Read the lines of the data below and retrieve those with "heart".

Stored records
--- --- ---
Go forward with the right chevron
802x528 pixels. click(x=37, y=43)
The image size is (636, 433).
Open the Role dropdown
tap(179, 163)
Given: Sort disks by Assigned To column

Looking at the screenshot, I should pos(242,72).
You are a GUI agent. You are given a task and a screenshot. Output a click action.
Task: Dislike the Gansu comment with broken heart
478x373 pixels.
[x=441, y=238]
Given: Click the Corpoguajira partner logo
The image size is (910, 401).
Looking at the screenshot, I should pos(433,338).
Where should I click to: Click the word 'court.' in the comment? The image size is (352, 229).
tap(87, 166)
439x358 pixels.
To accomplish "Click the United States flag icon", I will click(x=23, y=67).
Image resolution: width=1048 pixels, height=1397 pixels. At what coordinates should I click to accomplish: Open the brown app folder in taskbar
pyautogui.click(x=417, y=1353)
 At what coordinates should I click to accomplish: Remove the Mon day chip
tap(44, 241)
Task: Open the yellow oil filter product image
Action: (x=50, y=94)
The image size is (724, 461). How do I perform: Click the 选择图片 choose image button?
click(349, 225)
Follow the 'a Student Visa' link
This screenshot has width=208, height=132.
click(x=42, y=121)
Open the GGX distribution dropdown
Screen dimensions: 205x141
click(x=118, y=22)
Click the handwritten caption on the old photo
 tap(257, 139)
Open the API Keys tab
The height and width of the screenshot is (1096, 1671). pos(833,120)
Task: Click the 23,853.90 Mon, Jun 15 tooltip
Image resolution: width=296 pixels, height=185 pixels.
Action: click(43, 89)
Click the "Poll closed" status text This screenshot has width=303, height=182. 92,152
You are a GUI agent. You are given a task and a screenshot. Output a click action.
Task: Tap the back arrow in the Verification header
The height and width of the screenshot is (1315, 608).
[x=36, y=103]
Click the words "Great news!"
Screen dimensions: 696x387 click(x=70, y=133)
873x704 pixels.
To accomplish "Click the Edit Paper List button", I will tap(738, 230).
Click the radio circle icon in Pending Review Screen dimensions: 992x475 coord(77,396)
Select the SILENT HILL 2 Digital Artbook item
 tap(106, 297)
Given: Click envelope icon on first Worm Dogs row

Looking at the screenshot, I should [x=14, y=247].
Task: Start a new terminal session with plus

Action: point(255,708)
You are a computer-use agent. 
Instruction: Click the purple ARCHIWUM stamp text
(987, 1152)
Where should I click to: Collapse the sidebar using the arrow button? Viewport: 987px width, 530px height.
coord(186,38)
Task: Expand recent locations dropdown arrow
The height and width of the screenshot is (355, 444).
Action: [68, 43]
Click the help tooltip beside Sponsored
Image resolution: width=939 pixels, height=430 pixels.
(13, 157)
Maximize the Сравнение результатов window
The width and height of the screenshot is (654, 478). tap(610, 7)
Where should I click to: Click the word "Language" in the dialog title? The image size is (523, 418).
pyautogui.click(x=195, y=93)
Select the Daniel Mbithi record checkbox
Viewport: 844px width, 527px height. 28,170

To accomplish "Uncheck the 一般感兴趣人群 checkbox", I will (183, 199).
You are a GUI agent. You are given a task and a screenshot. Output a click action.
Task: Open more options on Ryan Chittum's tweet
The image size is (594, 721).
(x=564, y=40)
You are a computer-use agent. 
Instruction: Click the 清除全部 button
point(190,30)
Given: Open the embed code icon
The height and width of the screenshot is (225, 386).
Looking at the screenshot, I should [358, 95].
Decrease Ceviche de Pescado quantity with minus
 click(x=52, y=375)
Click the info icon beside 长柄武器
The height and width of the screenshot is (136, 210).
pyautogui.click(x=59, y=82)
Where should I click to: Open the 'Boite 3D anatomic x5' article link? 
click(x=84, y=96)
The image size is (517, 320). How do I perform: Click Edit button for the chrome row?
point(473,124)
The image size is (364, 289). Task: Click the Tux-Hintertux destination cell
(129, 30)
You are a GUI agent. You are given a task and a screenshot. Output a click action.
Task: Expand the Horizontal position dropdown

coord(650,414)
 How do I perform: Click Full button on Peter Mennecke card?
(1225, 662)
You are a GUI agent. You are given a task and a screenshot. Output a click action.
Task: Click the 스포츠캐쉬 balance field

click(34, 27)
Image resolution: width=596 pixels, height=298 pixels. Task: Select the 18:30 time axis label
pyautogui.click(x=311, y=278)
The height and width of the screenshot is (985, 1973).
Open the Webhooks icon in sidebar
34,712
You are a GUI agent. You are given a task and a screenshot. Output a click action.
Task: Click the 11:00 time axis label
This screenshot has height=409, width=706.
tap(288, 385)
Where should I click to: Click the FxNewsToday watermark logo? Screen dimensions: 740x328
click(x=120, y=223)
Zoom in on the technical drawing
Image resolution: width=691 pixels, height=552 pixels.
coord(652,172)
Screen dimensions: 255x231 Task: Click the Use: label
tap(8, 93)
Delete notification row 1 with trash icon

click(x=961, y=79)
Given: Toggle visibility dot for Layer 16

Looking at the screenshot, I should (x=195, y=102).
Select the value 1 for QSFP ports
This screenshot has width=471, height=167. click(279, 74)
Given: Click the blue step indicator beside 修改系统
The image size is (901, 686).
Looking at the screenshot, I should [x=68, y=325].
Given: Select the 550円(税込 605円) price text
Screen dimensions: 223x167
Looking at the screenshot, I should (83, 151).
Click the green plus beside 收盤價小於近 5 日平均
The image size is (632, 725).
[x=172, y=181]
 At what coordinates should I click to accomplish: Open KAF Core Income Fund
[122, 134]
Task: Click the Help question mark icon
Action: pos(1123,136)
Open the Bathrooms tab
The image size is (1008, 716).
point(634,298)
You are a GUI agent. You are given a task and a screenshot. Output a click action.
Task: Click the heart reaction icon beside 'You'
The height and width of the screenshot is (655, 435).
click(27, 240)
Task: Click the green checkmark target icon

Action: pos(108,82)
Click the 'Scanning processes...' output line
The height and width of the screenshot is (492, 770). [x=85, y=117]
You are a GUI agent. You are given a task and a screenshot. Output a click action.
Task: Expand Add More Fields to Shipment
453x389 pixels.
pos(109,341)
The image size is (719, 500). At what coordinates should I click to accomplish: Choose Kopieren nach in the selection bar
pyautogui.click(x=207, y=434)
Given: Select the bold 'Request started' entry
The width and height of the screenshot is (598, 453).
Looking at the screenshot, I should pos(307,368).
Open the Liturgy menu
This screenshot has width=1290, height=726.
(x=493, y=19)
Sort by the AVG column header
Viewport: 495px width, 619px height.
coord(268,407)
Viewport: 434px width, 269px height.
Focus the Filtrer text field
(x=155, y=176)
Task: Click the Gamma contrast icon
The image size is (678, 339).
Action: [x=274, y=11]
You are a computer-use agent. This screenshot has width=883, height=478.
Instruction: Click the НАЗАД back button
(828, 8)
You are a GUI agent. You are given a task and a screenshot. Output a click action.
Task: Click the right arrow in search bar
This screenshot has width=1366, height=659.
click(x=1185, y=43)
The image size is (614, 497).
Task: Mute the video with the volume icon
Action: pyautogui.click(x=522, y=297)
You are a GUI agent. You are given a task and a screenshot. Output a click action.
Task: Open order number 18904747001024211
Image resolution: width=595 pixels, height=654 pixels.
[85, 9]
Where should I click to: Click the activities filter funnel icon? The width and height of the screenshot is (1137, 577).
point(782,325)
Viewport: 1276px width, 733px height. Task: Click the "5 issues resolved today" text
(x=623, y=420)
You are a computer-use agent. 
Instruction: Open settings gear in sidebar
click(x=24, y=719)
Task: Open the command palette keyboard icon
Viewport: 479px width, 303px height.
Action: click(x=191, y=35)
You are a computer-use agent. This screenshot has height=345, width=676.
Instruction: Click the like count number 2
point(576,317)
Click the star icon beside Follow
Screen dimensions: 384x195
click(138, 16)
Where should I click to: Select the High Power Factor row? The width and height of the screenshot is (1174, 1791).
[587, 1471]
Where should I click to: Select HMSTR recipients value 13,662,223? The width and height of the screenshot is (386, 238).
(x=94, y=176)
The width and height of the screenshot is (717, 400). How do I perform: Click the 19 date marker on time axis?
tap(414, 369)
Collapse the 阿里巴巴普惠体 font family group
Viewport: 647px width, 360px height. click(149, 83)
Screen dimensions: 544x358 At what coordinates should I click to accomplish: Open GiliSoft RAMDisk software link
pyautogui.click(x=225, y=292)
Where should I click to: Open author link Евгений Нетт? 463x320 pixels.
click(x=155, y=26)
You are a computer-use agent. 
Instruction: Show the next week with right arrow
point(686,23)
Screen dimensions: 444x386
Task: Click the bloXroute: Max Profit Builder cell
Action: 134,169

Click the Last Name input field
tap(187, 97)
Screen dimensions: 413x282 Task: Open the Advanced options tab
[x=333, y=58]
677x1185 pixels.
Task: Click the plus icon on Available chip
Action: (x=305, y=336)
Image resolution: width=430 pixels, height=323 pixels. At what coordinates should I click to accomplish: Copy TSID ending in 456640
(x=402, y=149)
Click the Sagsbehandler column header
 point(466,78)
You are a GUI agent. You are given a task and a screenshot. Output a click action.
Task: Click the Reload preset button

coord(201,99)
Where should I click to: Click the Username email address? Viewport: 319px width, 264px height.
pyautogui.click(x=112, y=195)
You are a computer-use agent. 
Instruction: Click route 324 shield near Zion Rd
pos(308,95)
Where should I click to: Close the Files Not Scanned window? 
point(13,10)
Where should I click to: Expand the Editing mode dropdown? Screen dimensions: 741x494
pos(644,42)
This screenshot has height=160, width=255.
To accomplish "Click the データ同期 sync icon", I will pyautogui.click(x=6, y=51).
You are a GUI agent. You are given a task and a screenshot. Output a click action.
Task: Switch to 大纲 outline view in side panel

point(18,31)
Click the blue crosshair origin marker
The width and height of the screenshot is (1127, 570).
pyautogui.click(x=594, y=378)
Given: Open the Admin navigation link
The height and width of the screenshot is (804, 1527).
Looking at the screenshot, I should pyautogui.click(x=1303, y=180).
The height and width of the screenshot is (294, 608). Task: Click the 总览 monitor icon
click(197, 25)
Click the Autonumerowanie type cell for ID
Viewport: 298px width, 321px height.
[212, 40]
--- --- ---
RESPONSE AREA:
Task: Dislike the Gansu comment with broken heart
Task: Click the heart reaction icon beside 'You'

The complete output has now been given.